Hard-headed and opinionated, we would blow steam and billow at each other like two trains passing on the tracks. My mother, trying desperately to avoid conflict would try to change the subject, and after dinner my sister would ask why I had to pick every battle. I didn’t see it as battling; I saw it as trying to widen a world view- if forcefully.
My father was never hateful, never bigoted, but always conservative- in high school I came out as gay, fearing what fresh fight would ensue. Instead my father joined PFLAG (Parents for Lesbians and Gays) at work. He made an effort to talk about my life, and fully embraced the new vocabulary of Dad jokes at his disposal.
After college I came out as transgendered and told my parents I had the intention of beginning testosterone. My father embraced his son with open arms. For all of the years of dinner table squabbles, slammed forks, and accidentally spit food, trying to get my parents to ‘open up their world view’, my father opened mine, and given the opportunity instead of forcefully told to, they’ve opened theirs as well. Because regardless of why we’re yelling today, I will always unconditionally love my parents, and they will unconditionally love me. My dad may love his guns, and I may be verging on embracing socialism, but we know that none of it matters because loving someone, and helping someone, doesn’t require agreeing with them.
For the first time in his 60 years on this Earth- my dad did not vote for the Republican candidate. He didn’t vote for the Democratic one either- opting third party, but my dad was able to set aside his party affiliation and love his country more than his party.
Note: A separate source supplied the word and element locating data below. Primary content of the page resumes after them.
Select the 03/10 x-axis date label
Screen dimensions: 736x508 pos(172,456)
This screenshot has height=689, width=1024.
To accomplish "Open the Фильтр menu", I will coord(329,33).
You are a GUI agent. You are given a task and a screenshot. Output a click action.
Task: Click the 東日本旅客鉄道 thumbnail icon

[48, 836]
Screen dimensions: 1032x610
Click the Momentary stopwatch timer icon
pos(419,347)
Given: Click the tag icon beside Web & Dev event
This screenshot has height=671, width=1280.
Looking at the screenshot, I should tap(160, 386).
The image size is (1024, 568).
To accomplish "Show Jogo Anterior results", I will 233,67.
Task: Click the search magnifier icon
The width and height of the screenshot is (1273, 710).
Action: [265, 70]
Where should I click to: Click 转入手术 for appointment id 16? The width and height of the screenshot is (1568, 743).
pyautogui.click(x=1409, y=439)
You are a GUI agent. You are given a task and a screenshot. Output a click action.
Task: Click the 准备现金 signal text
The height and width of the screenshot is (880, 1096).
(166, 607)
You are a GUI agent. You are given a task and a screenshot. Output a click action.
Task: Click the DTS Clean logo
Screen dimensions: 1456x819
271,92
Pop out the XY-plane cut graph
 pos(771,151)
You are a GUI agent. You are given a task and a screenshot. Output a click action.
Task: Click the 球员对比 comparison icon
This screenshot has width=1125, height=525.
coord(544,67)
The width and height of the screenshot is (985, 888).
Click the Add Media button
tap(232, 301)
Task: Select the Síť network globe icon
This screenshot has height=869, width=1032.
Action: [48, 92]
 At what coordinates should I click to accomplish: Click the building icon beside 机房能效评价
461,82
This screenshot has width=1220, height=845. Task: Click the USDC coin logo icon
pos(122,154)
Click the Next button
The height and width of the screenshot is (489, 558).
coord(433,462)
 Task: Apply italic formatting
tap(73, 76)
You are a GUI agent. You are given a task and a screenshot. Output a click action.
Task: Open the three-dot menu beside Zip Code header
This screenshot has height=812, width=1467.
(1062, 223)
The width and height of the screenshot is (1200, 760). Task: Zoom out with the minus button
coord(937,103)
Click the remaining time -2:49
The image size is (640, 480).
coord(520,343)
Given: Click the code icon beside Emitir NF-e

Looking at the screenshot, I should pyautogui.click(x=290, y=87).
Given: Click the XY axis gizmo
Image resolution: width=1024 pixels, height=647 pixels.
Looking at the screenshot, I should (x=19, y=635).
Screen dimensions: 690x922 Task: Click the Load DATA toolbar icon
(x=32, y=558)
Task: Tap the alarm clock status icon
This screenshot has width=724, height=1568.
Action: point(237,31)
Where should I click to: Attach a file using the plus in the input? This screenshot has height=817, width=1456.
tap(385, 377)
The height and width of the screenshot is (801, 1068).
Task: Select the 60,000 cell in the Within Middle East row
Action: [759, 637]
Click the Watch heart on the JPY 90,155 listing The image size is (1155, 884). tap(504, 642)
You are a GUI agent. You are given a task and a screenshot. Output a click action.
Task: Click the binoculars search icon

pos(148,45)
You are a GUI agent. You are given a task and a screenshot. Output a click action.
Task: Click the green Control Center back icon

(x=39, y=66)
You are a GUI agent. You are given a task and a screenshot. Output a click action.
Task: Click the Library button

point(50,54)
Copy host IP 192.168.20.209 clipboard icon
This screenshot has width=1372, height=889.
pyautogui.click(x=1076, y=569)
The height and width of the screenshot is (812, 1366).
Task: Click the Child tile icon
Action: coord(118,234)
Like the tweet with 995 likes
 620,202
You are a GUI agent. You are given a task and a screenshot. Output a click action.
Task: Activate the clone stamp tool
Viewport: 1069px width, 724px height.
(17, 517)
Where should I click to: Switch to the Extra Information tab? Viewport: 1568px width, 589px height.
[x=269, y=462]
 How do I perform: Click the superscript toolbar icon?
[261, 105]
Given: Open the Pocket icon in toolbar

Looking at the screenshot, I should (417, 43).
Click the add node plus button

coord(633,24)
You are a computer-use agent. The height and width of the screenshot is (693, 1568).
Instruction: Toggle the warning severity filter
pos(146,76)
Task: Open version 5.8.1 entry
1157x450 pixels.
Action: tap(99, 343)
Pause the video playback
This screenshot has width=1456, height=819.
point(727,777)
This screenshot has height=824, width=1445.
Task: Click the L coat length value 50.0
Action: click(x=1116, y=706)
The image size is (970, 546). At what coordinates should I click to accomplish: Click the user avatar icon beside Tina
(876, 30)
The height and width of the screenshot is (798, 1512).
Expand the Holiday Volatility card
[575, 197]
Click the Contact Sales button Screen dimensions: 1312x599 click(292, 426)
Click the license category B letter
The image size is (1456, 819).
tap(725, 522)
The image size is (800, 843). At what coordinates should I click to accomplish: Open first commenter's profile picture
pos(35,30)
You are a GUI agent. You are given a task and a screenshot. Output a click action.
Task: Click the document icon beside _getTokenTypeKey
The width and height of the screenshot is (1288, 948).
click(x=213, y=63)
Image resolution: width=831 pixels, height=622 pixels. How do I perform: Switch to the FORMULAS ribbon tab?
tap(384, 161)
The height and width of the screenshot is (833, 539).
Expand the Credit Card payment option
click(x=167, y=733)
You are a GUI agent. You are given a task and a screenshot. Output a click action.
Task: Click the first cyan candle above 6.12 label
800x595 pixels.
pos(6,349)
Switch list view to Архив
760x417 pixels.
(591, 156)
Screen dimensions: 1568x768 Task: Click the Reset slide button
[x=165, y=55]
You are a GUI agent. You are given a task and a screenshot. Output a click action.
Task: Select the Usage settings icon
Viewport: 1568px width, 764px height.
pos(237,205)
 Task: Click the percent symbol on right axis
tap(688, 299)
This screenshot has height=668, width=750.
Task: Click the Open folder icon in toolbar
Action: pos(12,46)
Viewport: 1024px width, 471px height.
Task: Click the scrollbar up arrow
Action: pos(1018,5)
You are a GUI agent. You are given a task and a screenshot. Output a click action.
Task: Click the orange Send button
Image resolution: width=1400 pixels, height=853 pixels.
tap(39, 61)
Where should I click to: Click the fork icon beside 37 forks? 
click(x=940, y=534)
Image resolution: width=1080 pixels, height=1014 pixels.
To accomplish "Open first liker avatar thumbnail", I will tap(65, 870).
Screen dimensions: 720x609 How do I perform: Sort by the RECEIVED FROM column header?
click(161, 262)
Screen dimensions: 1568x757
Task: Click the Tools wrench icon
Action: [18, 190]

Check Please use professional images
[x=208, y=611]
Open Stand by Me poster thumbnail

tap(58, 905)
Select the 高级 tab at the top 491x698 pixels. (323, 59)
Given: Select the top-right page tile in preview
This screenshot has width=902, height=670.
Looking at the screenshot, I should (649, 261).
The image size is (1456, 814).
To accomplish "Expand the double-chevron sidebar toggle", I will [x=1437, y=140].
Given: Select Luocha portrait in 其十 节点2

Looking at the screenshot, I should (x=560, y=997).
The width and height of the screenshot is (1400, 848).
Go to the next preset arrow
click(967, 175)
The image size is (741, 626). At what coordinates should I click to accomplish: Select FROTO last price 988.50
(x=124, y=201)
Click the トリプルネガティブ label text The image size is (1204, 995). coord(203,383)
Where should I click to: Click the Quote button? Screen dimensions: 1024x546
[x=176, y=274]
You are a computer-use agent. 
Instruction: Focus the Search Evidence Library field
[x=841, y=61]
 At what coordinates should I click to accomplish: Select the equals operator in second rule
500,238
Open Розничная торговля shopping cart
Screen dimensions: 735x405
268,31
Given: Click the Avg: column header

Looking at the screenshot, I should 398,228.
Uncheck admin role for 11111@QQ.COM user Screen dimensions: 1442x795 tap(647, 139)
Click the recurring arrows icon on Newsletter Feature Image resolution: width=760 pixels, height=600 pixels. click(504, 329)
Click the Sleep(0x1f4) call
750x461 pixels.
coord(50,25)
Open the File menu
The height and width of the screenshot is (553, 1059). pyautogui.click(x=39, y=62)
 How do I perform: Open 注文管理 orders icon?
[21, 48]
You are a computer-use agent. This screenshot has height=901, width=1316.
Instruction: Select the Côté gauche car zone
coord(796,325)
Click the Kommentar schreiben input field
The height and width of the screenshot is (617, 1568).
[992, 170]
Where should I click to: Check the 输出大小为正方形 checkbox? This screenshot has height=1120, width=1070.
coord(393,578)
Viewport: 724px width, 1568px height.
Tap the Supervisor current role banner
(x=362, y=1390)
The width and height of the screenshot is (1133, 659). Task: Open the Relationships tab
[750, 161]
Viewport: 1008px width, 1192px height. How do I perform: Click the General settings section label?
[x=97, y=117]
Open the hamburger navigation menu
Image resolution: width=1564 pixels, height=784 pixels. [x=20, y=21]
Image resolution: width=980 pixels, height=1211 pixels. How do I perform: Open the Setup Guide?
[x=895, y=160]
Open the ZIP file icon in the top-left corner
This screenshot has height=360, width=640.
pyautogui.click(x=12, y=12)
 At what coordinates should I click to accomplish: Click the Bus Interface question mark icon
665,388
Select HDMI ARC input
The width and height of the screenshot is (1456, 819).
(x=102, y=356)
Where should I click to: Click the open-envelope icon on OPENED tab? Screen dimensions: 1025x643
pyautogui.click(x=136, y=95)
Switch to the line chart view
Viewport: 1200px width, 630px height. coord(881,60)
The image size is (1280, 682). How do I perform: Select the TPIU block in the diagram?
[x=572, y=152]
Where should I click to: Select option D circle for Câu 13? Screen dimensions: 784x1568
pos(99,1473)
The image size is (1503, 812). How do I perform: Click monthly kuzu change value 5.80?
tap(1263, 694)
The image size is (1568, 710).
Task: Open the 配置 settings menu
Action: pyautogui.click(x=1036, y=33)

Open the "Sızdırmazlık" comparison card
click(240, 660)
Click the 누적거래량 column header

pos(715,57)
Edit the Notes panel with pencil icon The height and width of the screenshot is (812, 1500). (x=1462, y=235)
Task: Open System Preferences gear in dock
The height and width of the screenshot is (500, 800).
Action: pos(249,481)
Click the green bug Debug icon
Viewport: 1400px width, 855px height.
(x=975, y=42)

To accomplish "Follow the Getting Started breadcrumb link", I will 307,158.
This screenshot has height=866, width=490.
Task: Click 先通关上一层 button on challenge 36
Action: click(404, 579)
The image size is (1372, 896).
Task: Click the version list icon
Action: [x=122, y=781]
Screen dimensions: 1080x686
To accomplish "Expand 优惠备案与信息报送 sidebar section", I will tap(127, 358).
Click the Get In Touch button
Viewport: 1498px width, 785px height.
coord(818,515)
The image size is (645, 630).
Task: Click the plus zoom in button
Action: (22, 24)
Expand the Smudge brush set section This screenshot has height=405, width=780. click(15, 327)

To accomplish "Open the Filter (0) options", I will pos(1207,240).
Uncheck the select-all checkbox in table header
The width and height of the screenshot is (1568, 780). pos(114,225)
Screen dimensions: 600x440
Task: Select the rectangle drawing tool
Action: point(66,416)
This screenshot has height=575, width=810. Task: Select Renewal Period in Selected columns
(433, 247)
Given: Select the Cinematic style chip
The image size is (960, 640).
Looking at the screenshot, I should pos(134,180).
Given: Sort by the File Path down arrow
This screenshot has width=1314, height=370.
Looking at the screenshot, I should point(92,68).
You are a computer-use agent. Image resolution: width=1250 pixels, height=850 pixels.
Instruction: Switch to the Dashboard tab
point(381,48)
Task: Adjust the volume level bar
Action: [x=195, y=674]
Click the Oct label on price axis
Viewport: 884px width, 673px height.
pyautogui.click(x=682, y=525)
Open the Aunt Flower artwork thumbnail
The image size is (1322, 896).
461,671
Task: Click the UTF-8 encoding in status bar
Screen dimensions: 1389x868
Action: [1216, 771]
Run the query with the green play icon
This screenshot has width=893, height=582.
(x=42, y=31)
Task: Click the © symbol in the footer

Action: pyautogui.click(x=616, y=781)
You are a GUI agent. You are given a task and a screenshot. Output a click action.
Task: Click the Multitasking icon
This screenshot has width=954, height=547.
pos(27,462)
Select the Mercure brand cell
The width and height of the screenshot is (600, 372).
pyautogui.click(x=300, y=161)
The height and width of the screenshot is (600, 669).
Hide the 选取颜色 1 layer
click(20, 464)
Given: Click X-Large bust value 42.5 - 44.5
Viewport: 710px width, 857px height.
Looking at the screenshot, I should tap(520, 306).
Since the election of Donald Trump as the 45th President of the United States, Americans have, in a rare flash of occasion, actually become united under more than name. The collective American hangover and piecing together of the blackout election process showed us several things:
-We surrounded ourselves (via social media) with people who share our own voices. We didn’t want discussion, we wanted validation and self-congratulation, thus ensuring a confirmation bias and a confidence we had already won.
-We shared false articles from dubious sources that enforced our opinions, rather than fact checking and remaining informed.
-We ignored our minority siblings when they voiced their concern that situations were more immediate and dire than the privileged majority believed or were experiencing.
-We need to do better.
The knee-jerk is to continue to blame: This side did that, that side has a history of this, violence begets violence, pacifism and cynicism help no one etc…and while certainly, there are groups that find squabbling easier than solving, however, many people are opening their eyes and ears for the first time. Realizing that, while they’re proud to be an American, they are not proud of what America is at the moment, and a change is coming.
Many people only change when they are uncomfortable. America is going through some social and political growing pains, and it took until a plague took a hold of our country for people to realize it was sick at all. So, while I don’t believe Donald Trump is the cure, I believe his sickness is necessary to show us that we need healing. Because if we love our country more than ourselves, we’ll realize that the left and the right wing belong to the same bird, and both are needed to fly. I don’t always agree with my father, neither of us voted for Trump and there are still things we disagree on, but if we can agree that there must be change, that WE must change, that’s a start.